When less than a full complement of Supreme Court Justices considers a case being reviewed from the Court of Appeals, the result is sometimes an even split.  These days, the tie is usually announced in a per curiam opinion that includes such language as “Because the members of the Court are equally divided as to both issues, the holding of the Court of Appeals is left undisturbed and stands affirmed without precedential value.” See, e.g., Piro v. McKeever, 369 N.C. 291, 794 S.E.2d 501 (2016).  But what does “stands affirmed without precedential value” mean?  Without precedential value to whom?

The Supreme Court has not always used language similar to that quoted above when the Court is evenly split. For instance, in State v. Johnson, 286 N.C. 331, 210 S.E.2d 260 (1974), the Court noted that Justice Moore was not participating in the case, then stated:  “The remaining six justices being equally divided in opinion as to whether prejudicial error was committed in the trial below, the judgment of the Superior Court stands affirmed in accordance with the usual practice in such cases and decides this case without becoming a precedent.”

However, the Supreme Court in Johnson had allowed the appellants to bypass the Court of Appeals.  The remaining Supreme Court opinions that I could find which use language like that found in Johnson all preceded the creation of the Court of Appeals.  So when the Supreme Court was the only reviewing court, it seemed well-established that a 3-3 opinion meant that the lower court’s decision was binding on the parties to that case but not binding on the Supreme Court.  In addition, the trial court’s resolution of the issues did not bind other trial courts, so the same issues could easily come before the Supreme Court again on an unrelated appeal.

The advent of the Court of Appeals created an additional level of appellate review and with it, potential changes to the effect of a 3-3 Supreme Court decision. Before the Court of Appeals came along, a 3-3 split always meant that the decision of the trial court remained undisturbed.  Now, though, when the Supreme Court is reviewing an opinion of the Court of Appeals, a decision by an equally divided Court means that it is the decision of the Court of Appeals that is affirmed “without precedential value.”

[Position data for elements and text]
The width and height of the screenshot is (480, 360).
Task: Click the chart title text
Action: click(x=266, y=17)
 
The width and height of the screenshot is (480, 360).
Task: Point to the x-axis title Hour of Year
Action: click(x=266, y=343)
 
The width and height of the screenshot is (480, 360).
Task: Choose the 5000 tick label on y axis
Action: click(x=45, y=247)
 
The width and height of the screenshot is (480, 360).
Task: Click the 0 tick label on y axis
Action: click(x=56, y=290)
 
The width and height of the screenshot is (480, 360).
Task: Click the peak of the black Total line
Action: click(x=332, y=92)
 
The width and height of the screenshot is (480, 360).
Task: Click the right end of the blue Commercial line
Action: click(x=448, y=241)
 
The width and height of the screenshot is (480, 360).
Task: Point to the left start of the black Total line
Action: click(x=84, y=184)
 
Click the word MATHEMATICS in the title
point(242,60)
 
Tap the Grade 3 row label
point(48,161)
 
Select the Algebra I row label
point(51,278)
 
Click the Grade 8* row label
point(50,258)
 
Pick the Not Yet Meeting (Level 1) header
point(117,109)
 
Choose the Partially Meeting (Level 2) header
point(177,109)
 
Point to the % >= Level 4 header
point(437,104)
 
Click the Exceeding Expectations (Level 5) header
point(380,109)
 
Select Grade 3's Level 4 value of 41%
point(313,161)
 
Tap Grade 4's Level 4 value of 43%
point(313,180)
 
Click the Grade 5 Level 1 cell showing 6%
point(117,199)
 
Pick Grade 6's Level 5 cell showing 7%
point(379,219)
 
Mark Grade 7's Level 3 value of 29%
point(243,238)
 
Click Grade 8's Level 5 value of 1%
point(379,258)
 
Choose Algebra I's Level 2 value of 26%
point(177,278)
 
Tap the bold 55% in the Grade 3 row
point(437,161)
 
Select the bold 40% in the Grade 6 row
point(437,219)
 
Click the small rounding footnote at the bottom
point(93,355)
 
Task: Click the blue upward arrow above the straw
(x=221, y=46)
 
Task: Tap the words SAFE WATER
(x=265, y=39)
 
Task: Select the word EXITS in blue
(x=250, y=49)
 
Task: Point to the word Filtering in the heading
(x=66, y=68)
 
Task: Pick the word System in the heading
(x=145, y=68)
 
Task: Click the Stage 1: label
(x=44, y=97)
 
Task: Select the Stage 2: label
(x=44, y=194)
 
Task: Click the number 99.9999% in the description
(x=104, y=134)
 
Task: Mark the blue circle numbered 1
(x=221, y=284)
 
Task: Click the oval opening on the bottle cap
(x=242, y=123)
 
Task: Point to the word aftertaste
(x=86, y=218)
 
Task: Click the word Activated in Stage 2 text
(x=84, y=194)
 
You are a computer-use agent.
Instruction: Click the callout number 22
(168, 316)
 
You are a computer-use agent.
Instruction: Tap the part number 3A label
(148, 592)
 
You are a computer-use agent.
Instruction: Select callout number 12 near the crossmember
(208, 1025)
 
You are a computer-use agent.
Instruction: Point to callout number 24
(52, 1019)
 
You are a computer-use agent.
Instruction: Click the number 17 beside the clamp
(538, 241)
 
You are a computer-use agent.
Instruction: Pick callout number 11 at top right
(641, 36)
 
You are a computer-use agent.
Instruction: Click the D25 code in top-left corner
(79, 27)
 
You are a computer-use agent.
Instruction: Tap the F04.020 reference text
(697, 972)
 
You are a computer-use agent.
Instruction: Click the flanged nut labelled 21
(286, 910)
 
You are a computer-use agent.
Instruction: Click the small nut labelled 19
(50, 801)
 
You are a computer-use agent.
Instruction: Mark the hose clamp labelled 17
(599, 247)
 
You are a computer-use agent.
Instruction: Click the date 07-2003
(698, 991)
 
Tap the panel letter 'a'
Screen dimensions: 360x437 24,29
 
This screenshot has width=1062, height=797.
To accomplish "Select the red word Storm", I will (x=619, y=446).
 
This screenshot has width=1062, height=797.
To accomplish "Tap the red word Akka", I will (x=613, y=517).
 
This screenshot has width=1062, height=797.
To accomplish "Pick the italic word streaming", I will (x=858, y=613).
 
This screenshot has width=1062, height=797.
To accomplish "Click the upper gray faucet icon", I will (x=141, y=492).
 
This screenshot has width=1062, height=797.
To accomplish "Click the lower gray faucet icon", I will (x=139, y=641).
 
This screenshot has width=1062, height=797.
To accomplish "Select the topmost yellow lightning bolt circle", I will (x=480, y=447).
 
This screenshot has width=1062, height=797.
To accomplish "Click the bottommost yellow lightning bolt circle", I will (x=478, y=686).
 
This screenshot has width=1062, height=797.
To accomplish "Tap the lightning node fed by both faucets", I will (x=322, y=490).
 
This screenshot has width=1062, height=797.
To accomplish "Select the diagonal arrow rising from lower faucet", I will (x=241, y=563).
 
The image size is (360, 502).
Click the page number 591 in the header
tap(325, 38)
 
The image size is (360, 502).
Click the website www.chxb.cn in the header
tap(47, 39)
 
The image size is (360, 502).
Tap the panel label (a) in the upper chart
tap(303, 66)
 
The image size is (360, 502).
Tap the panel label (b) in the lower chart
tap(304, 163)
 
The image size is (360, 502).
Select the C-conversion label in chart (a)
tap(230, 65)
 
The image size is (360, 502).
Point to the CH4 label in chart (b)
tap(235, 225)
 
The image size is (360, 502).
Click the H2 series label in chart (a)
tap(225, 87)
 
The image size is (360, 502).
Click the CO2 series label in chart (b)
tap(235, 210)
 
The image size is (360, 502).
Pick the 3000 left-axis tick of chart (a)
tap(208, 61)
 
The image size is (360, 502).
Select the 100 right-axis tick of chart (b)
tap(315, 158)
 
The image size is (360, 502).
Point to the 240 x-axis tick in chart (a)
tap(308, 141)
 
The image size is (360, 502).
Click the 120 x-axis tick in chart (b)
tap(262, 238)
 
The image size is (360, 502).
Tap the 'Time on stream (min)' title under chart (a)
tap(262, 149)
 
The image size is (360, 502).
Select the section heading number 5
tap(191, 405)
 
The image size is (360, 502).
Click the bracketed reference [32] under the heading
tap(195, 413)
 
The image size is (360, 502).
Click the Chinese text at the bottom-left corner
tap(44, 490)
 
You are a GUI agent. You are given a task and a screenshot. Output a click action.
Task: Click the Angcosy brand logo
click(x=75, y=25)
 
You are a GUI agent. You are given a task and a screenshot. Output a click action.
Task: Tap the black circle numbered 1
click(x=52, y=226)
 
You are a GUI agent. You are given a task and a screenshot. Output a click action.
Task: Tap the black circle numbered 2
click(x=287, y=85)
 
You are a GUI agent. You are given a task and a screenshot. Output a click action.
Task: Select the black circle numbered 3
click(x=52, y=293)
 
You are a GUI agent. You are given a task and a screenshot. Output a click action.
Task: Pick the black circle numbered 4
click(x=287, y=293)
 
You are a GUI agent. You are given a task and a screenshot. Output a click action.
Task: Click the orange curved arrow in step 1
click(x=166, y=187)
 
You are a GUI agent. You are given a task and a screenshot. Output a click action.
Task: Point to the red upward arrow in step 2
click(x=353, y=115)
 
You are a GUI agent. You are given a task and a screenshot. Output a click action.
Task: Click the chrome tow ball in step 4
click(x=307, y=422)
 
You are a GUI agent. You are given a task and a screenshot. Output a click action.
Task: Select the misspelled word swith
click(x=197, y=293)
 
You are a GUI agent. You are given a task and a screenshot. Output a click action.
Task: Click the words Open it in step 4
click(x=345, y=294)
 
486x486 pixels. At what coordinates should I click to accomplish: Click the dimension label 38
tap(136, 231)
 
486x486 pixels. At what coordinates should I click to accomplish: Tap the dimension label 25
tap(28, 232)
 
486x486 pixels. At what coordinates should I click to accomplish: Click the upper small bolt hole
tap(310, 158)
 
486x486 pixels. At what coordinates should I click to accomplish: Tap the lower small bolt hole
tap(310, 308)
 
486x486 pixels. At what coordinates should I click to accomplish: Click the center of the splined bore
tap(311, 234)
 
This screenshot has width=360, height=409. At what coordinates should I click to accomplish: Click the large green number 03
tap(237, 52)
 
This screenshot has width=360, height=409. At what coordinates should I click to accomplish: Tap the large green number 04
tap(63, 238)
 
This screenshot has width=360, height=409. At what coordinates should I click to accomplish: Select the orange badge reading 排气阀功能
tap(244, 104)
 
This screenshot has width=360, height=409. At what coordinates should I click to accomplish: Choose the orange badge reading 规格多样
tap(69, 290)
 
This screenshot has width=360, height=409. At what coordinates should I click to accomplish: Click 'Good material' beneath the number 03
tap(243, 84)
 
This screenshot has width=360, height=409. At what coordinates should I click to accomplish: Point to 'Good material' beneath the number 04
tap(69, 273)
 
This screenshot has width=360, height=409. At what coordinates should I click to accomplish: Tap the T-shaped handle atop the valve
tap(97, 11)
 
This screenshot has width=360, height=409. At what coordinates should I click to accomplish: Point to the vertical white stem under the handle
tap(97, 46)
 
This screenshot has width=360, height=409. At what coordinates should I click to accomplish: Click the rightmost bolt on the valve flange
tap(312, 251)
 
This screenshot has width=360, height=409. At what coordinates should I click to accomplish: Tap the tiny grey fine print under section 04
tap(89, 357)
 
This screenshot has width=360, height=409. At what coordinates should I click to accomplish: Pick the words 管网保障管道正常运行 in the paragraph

Prompt 1
Identify every reporter citation (volume, reporter abbreviation, and page) that appears in the passage on evenly divided Supreme Court decisions.
Prompt 2
Output the lines of the listing as a Markdown table with the columns Number and Listing line. Begin with the line containing "atop the valve" and continue through the final line of the listing, inclusive, and omit blank lines.
The passage and the listing were drawn from unrelated sources.

Task answer 1
- 369 N.C. 291
- 794 S.E.2d 501
- 286 N.C. 331
- 210 S.E.2d 260

Task answer 2
| Number | Listing line |
|---|---|
| 1 | This screenshot has width=360, height=409. At what coordinates should I click to accomplish: Tap the T-shaped handle atop the valve |
| 2 | tap(97, 11) |
| 3 | This screenshot has width=360, height=409. At what coordinates should I click to accomplish: Point to the vertical white stem under the handle |
| 4 | tap(97, 46) |
| 5 | This screenshot has width=360, height=409. At what coordinates should I click to accomplish: Click the rightmost bolt on the valve flange |
| 6 | tap(312, 251) |
| 7 | This screenshot has width=360, height=409. At what coordinates should I click to accomplish: Tap the tiny grey fine print under section 04 |
| 8 | tap(89, 357) |
| 9 | This screenshot has width=360, height=409. At what coordinates should I click to accomplish: Pick the words 管网保障管道正常运行 in the paragraph |